Curtis Bradford maintains that these judgments are systematic and suggests that Yeats had fully developed "his analysis of personality-types in terms of the phases of the moon." Yeats's analyses, however, are obviously closer to the poetic, sometimes vague, language of Per Amica… than to the abstract and diagrammatic analyses of A Vision. "Unity of being," for example, Yeats can only define metaphorically—like "a perfectly proportioned human body" or like "a musical instrument so strung that if we touch a string all the strings murmur faintly"—and he cannot explain in what relation one must be to the mask to achieve this condition. Yeats does not insert mechanically into each character-sketch this theory that every passionate man seeks an anti-self. While at times he explicitly states that he is judging the characters according to their success in this search, as this summary of three character studies illustrates: "I have described what image—always opposite to the natural self or the natural world—Wilde, Henley, Morris, copied or tried to copy …, " at other times the theory is only a submerged standard.

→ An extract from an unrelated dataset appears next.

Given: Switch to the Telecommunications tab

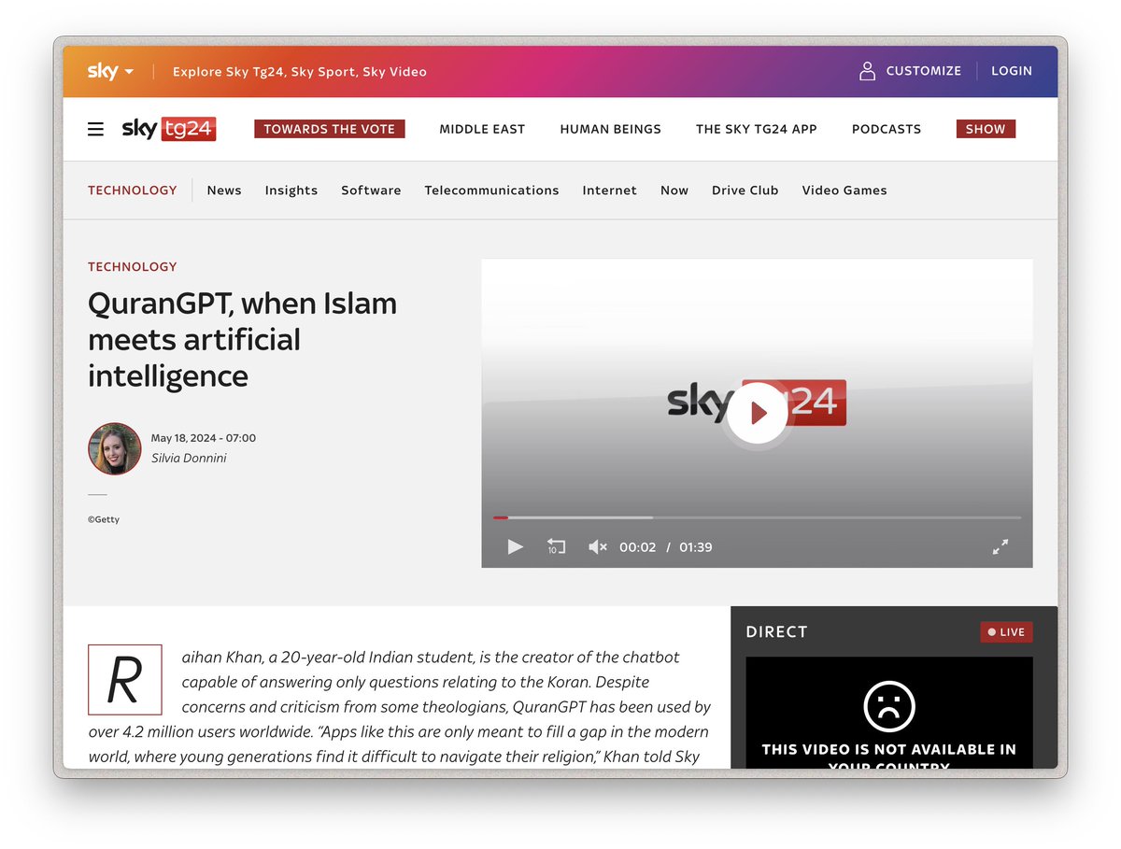Looking at the screenshot, I should click(x=492, y=190).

The failures of his friends to achieve a unified self Yeats attributes ultimately to the rootless, divisive age. A permanent relation to the mask can be achieved only in a society that relates ancient images to everyday tasks through custom and a shared mythology. This unity of culture the hero sought at first for all of Ireland. He dreamed of restoring the Irish mythology and so disseminating a common literature "that all, artist and poet, craftsman and day-labourer would accept a common design." Later in the narrative the disillusioned hero reduces his expectations: "The dream of my early manhood, that a modern nation can return to Unity of Culture, is false; though it may be we can achieve it for some small circle of men and women, and there leave it till the moon bring round its century." Autobiographies concludes with the suggestion that the hero has found, if not unity of being, at least the basis for this in an elite coterie drawn together by a common culture. Around Lady Gregory had gathered a poet, a dramatist, a politician, and a benefactor of the arts, united by a love of Irish tradition. Prefigured by supernatural dreams and placed at the conclusion of Autobiographies, the meeting with Lady Gregory symbolizes Yeats's unity of culture, achieved in a "small circle of men and women."
To this point, I have described the plot as having a beginning and four stages of progressive development and a definite end, while I have ignored the cross-weavings of spatial organization, fused point of view, and mythological allusions, which tend to obscure chronology and reduce the progressive effect of the plot, to emphasize patterns of recurrent actions, and ultimately to convey the idea that Yeats's self-image is static and perpetual.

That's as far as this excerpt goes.